본 발명의 하나의 목적은 토마토의 SlMBY12 유전자형을 판별하기 위한 분자마커를 제공하는데 있다.
본 발명의 다른 하나의 목적은 상기 분자마커를 이용하여 핑크 과색을 가지는 토마토를 선별하는 방법을 제공하는 것이다.
하나의 양태로서, 본 발명은 토마토의 SlMBY12 유전자형을 판별하기 위한 분자마커를 제공한다.
구체적으로, 본 발명은 (1)서열번호 5 및 6으로 이루어진 프라이머 세트 및 서열번호 5 및 7로 이루어진 프라이머 세트로 이루어진 군에서 선택된 하나 이상의 프라이머 세트와, (2) 서열번호 8 및 9로 이루어진 프라이머 세트를 포함하는 토마토의 SlMBY12 유전자형을 판별하기 위한 분자마커를 제공하는 것이다.

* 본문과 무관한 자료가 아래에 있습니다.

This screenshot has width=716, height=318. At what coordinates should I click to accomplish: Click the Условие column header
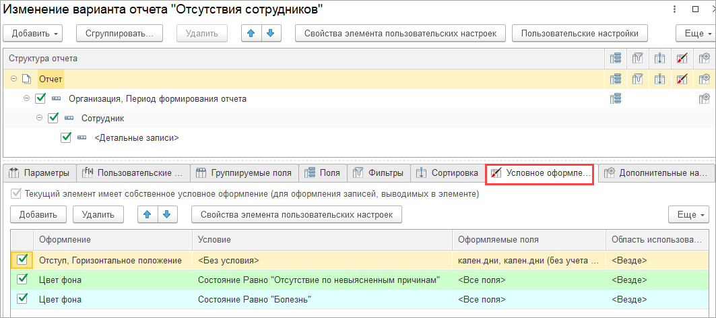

본 발명에 있어서, 상기 분자마커는 SlMYB12 유전자의 상류 영역의 603bp 염기결실(Lin T, et al., 2014, Nat. Genet., 46(11):1220-1226.) 및/또는 SlMBY12 유전자 염기서열 중 2번째 인트론 영역에서 첫번째 염기인 G염기가 T염기로 치환되는 여부를 검출하기 위해 고안된 것을 특징으로 한다. 여기서, 상기 SlMBY12 유전자의 염기서열은 Sol genomics network(http://solgenomics.net)에서 확인할 수 있다.
하나의 구체적 예로서, 상기 서열번호 5 및 6으로 이루어진 프라이머 세트는 SlMYB12 유전자의 상류 영역의 603bp 염기서열이 결실된 염기서열을 포함하는 8개 이상의 연속된 뉴클레오티드로 구성된 폴리뉴클레오티드, 또는 이의 상보적인 폴리뉴클레오티드를 증폭할 수 있다.

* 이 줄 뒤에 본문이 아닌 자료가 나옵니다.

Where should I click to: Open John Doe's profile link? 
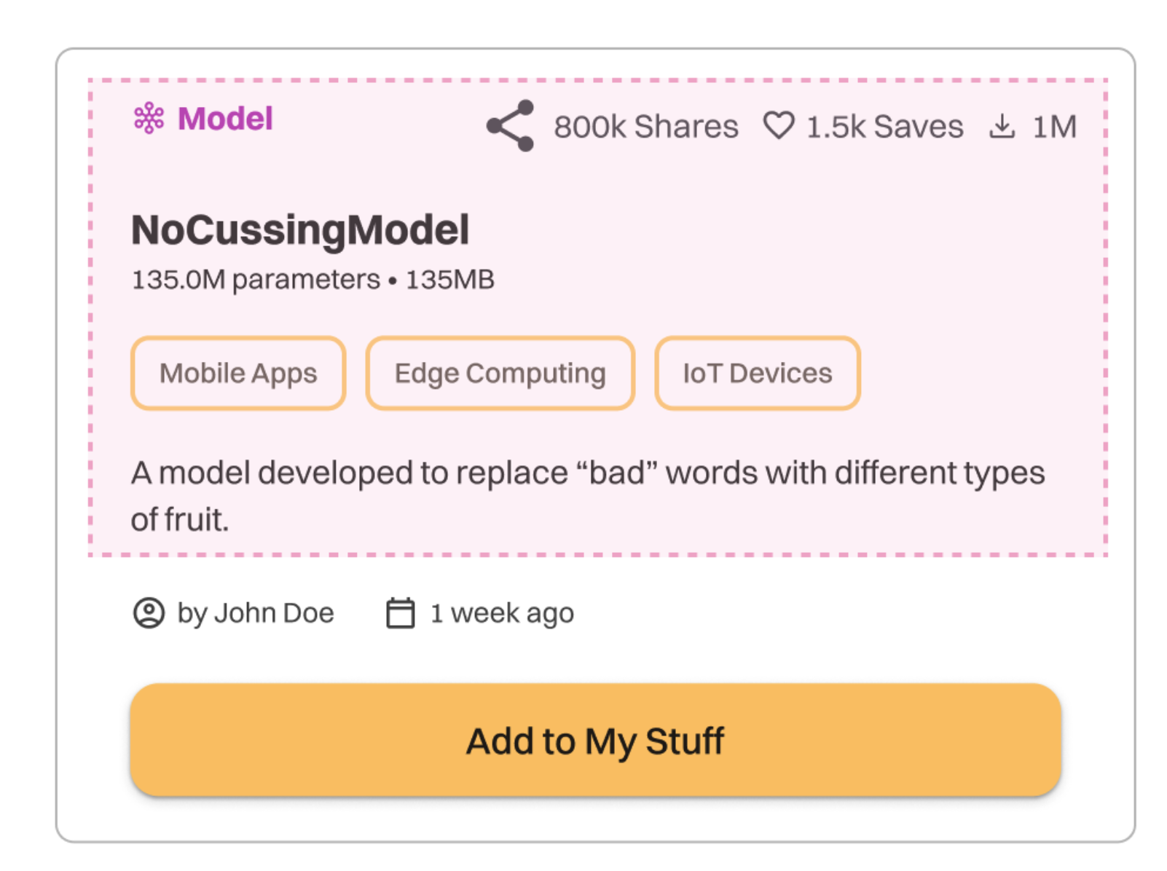click(255, 612)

다른 하나의 구체적 예로, 상기 서열번호 5 및 7로 이루어진 프라이머 세트는 SlMYB12 유전자의 상류 영역의 603bp 염기서열이 결실된 염기서열을 포함하는 8개 이상의 연속된 뉴클레오티드로 구성된 폴리뉴클레오티드, 또는 이의 상보적인 폴리뉴클레오티드를 증폭할 수 있다.
또 다른 하나의 구체적 예로, 상기 서열번호 8 및 9로 이루어진 프라이머 세트는 SlMBY12 유전자의 2번째 인트론에서 첫번째 염기를 포함하는 8개 이상의 연속된 뉴클레오티드로 구성된 폴리뉴클레오티드, 또는 이의 상보적인 폴리뉴클레오티드를 증폭할 수 있다.
본 발명에 있어서, 상기 SlMYB12 유전자의 상류 영역의 603bp 염기서열의 결실은 SlMBY12의 전사를 억제하고, 2번째 인트론 영역의 시작에서 G염기가 T염기로 치환됨으로 인해 CDS에서 GTAACAG의 염기의 결실이 발생해 90번째 아미노산 위치에서 종결코돈(TAG)이 발생함으로써 토마토의 과색이 핑크색의 표현형을 나타내는 것을 특징으로 한다.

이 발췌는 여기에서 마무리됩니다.